What the task requires
Print every entry again exactly, with no pictures.
+++
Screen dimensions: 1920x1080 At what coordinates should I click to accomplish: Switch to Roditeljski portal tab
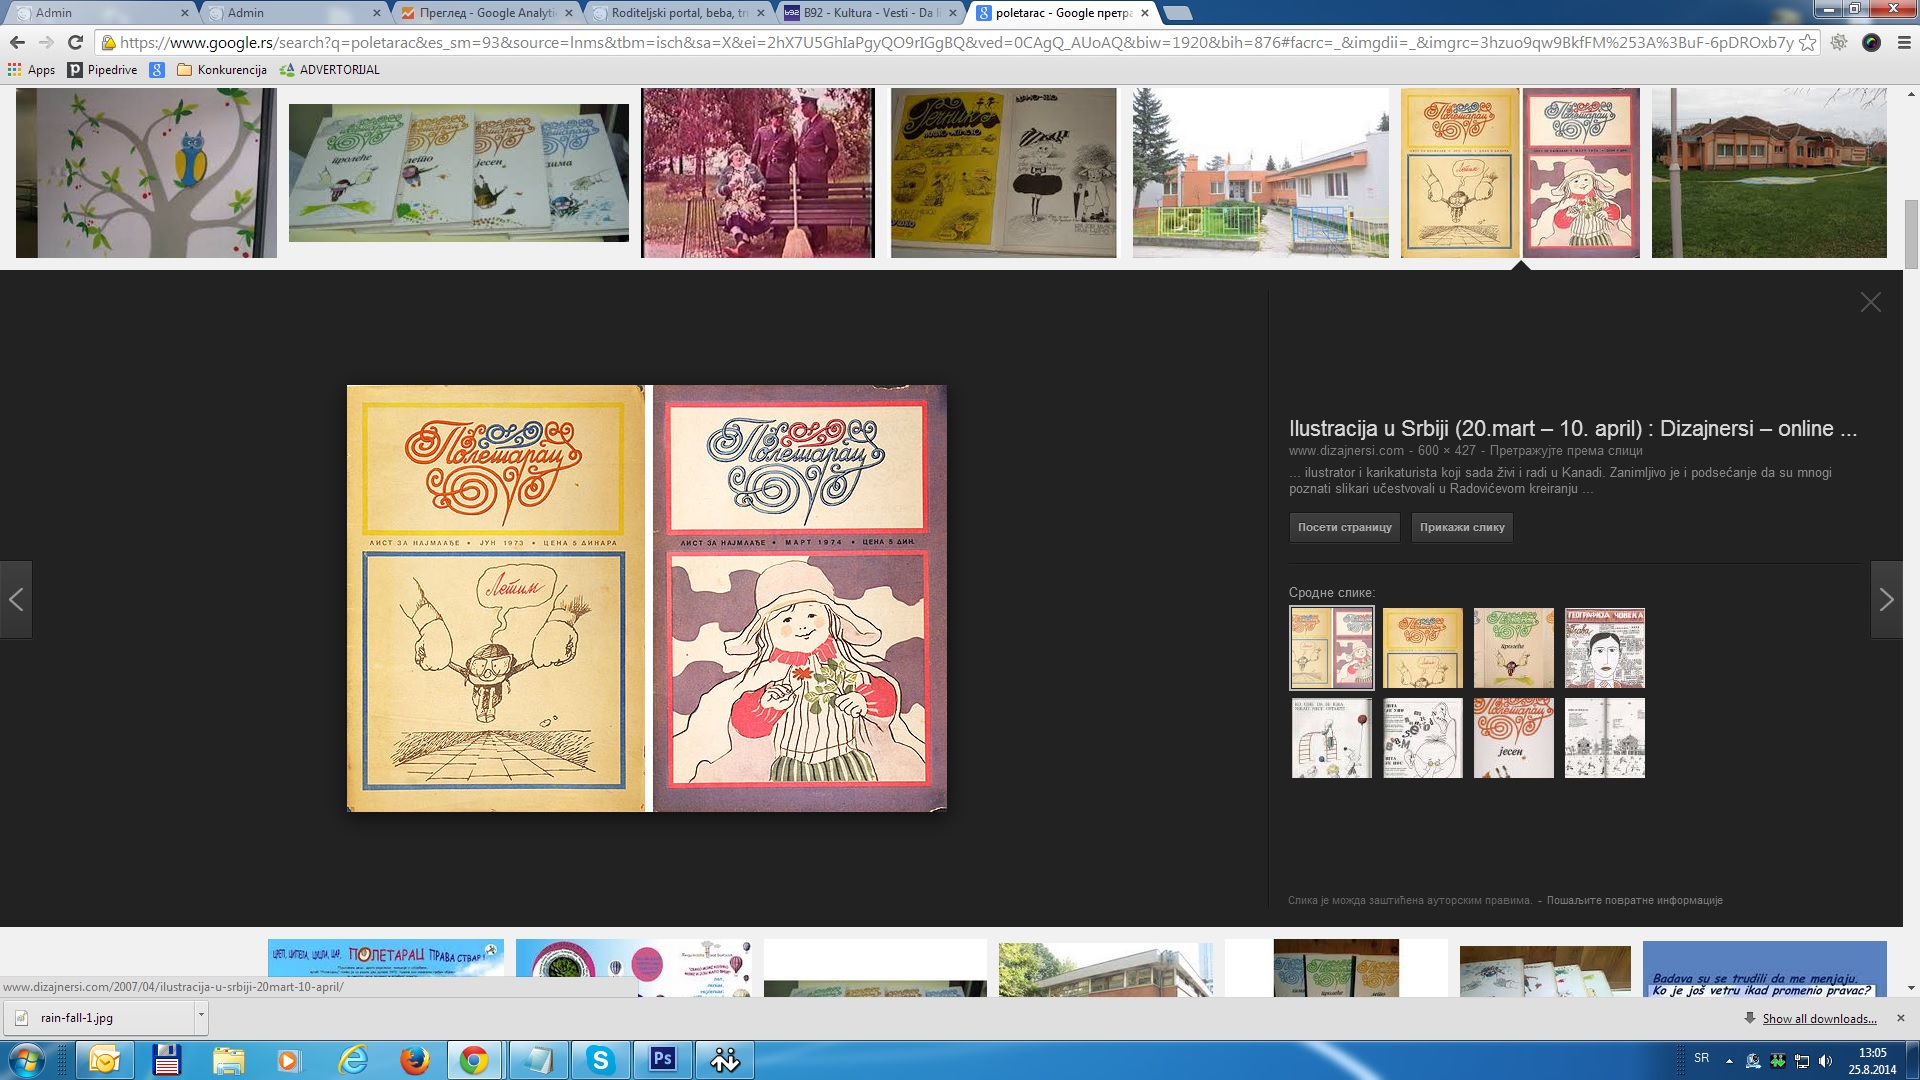click(x=678, y=13)
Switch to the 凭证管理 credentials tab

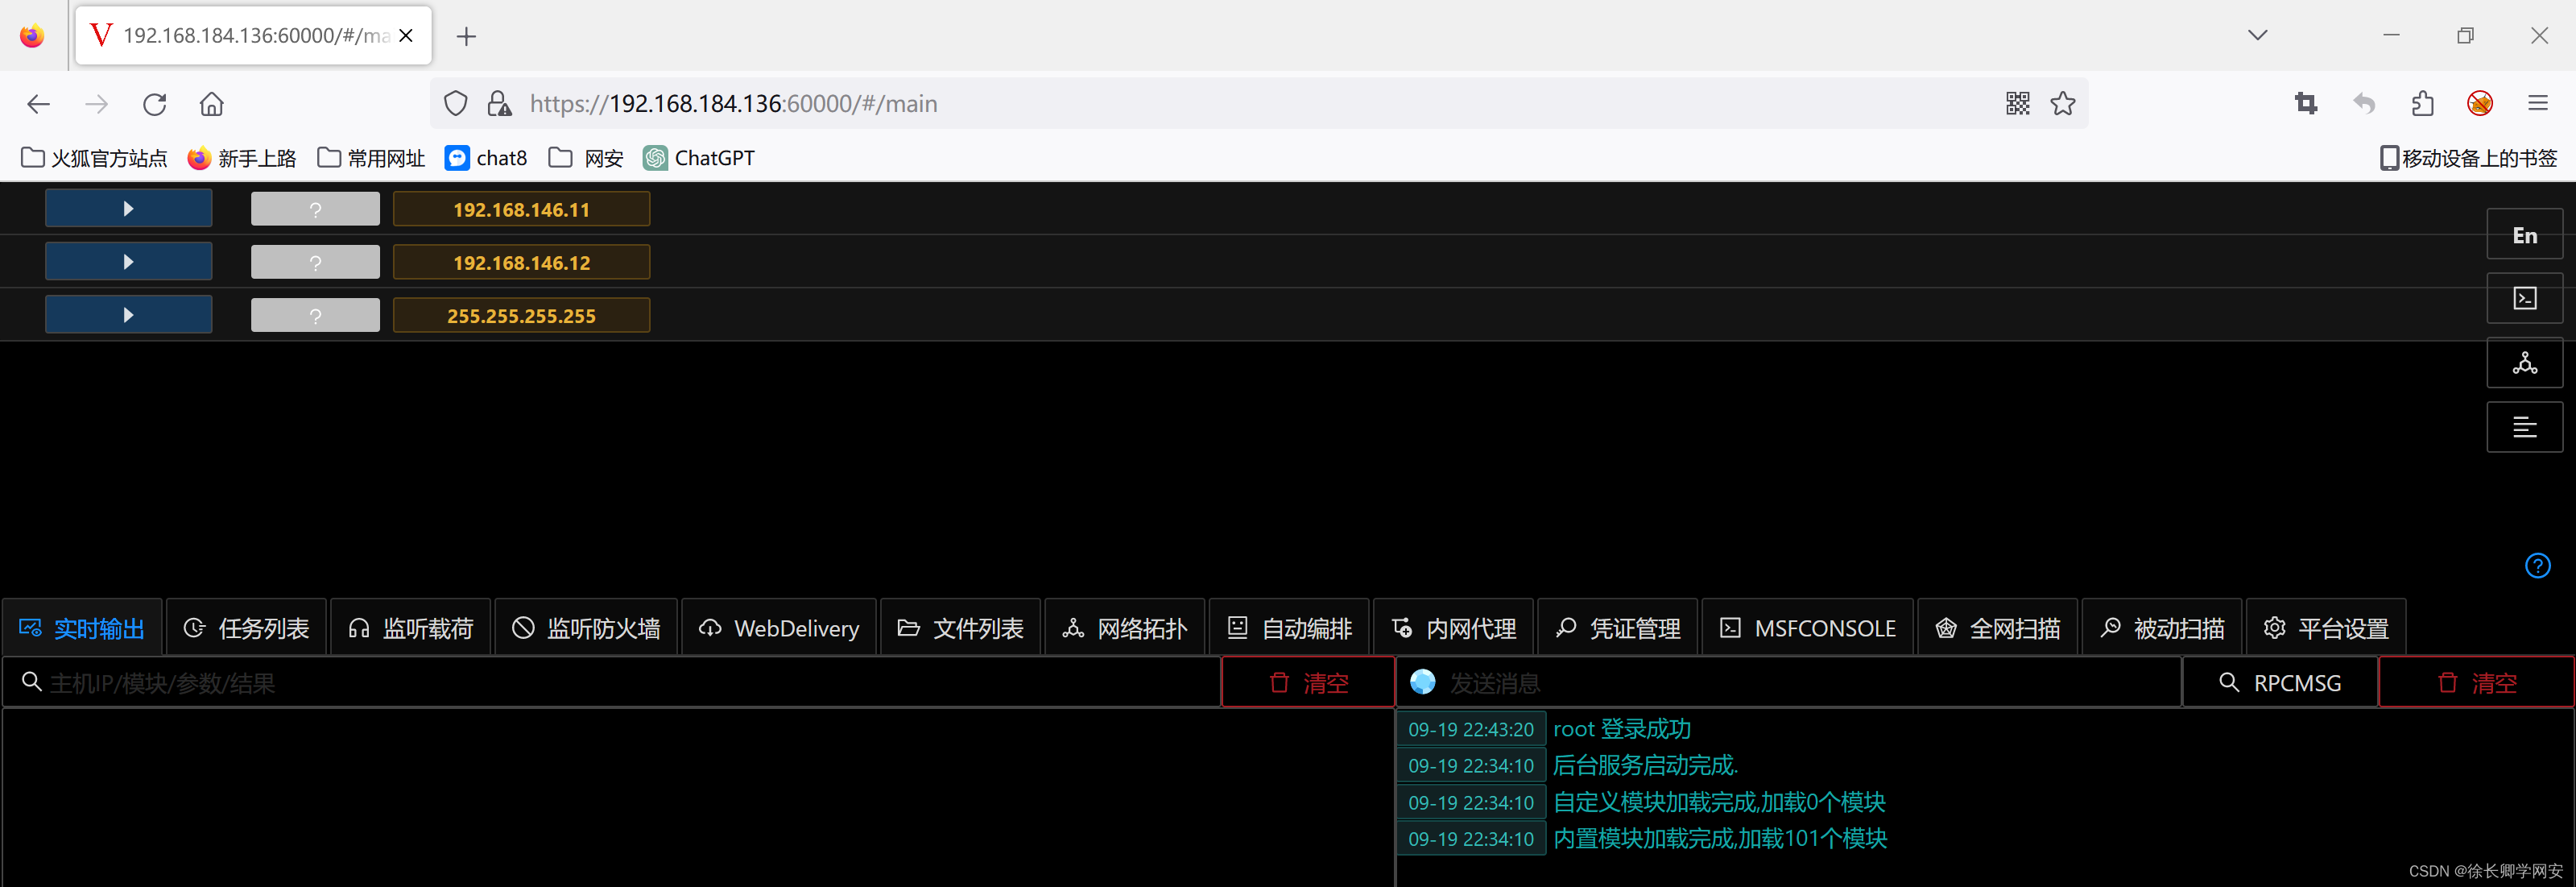tap(1616, 627)

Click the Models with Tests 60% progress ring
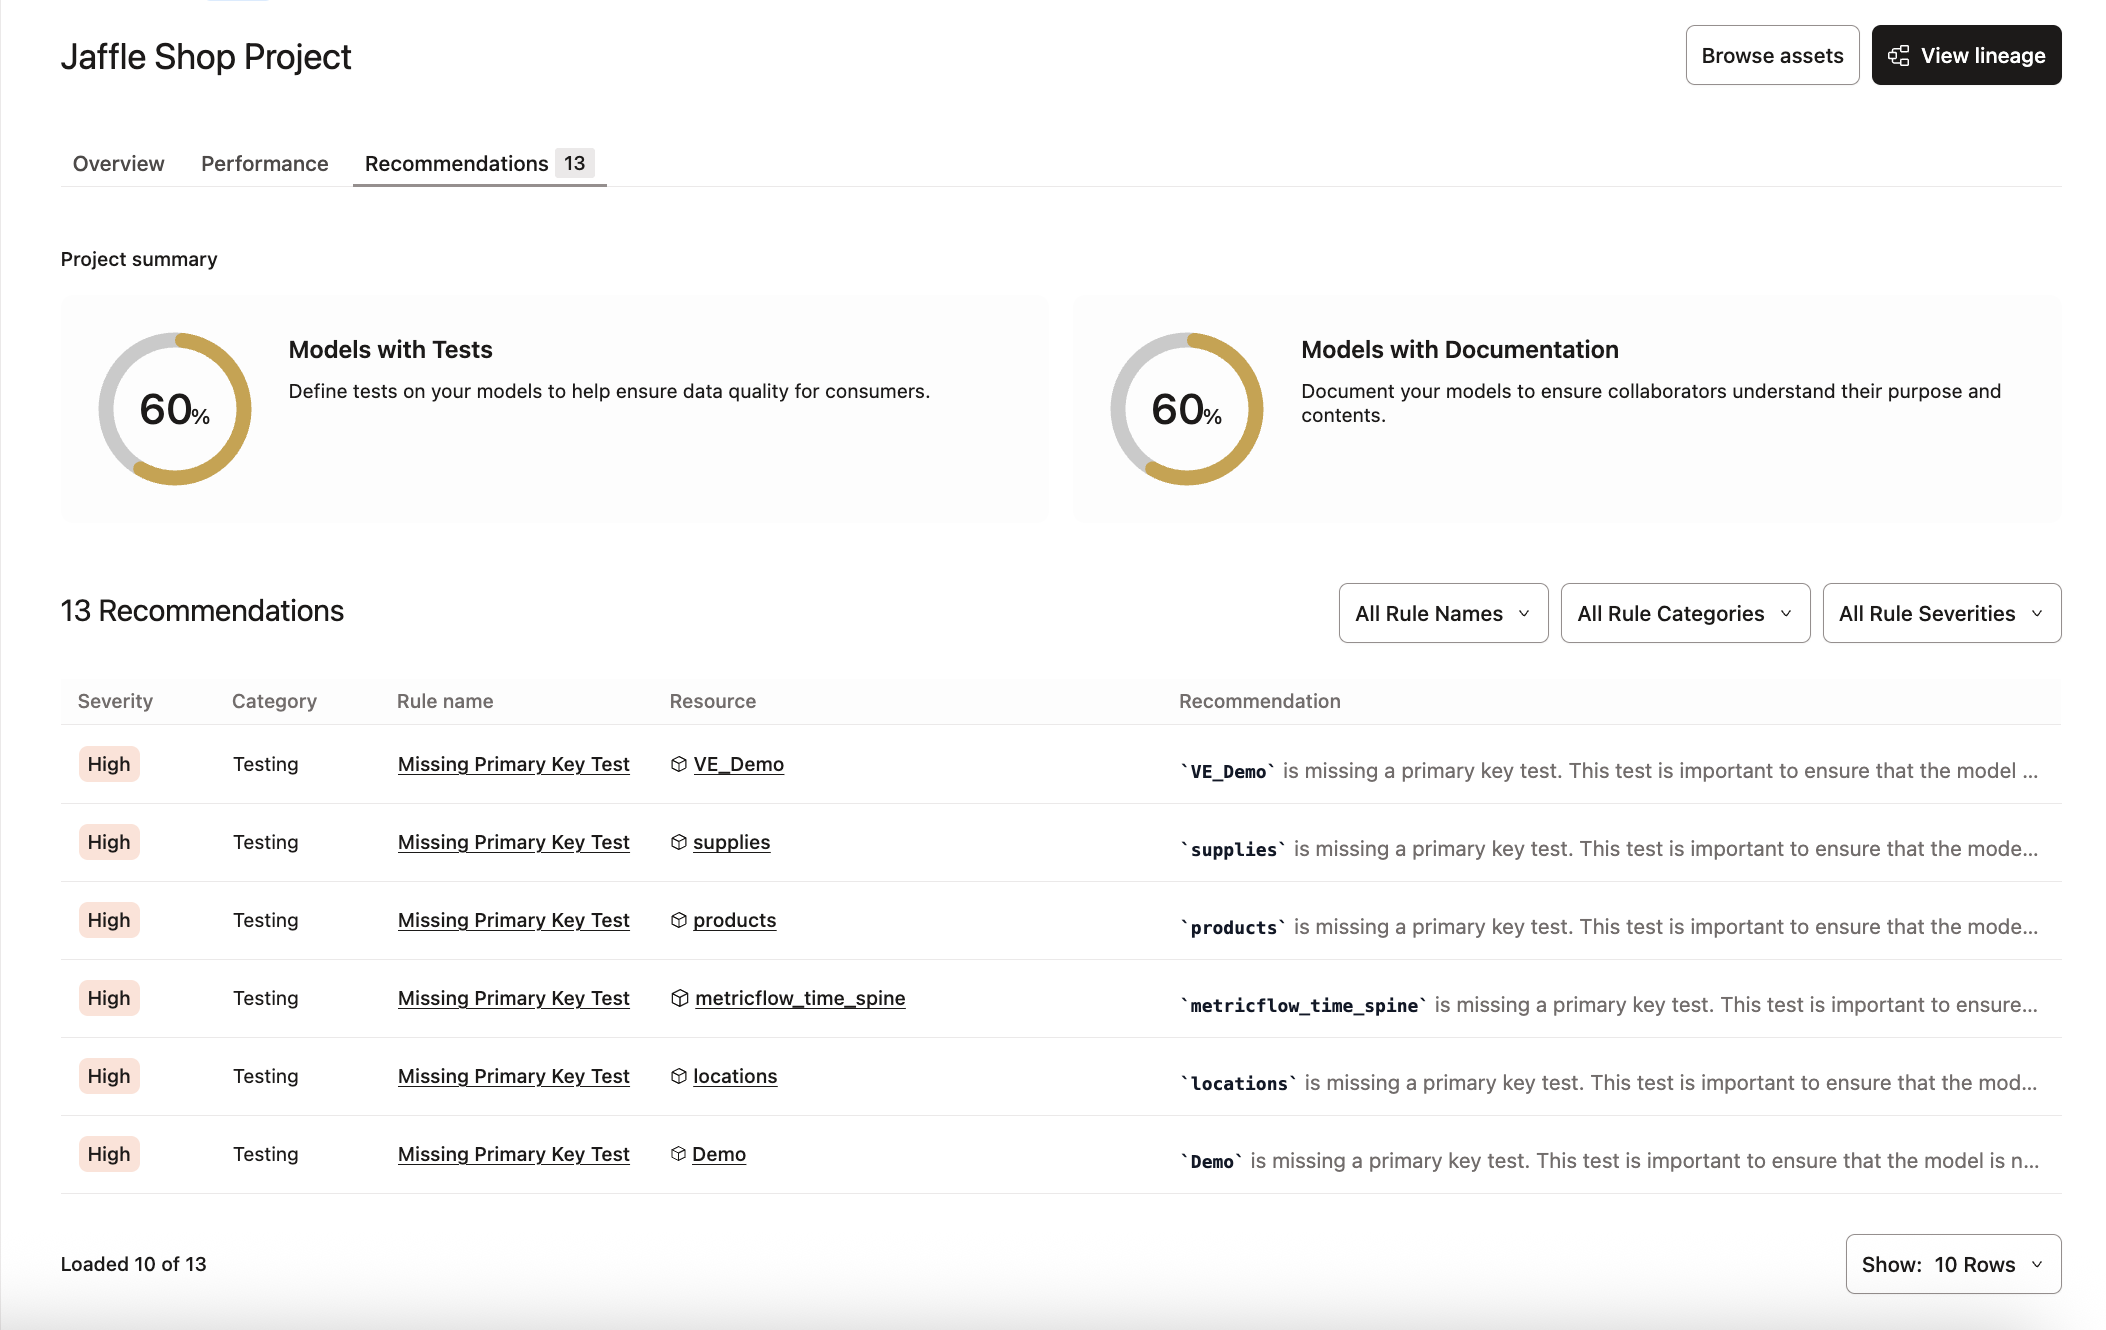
+++
Result of this task
Screen dimensions: 1920x1080 At what coordinates should I click to accomplish: Switch to Roditeljski portal tab
click(x=678, y=13)
Switch to the 凭证管理 credentials tab

tap(1616, 627)

Click the Models with Tests 60% progress ring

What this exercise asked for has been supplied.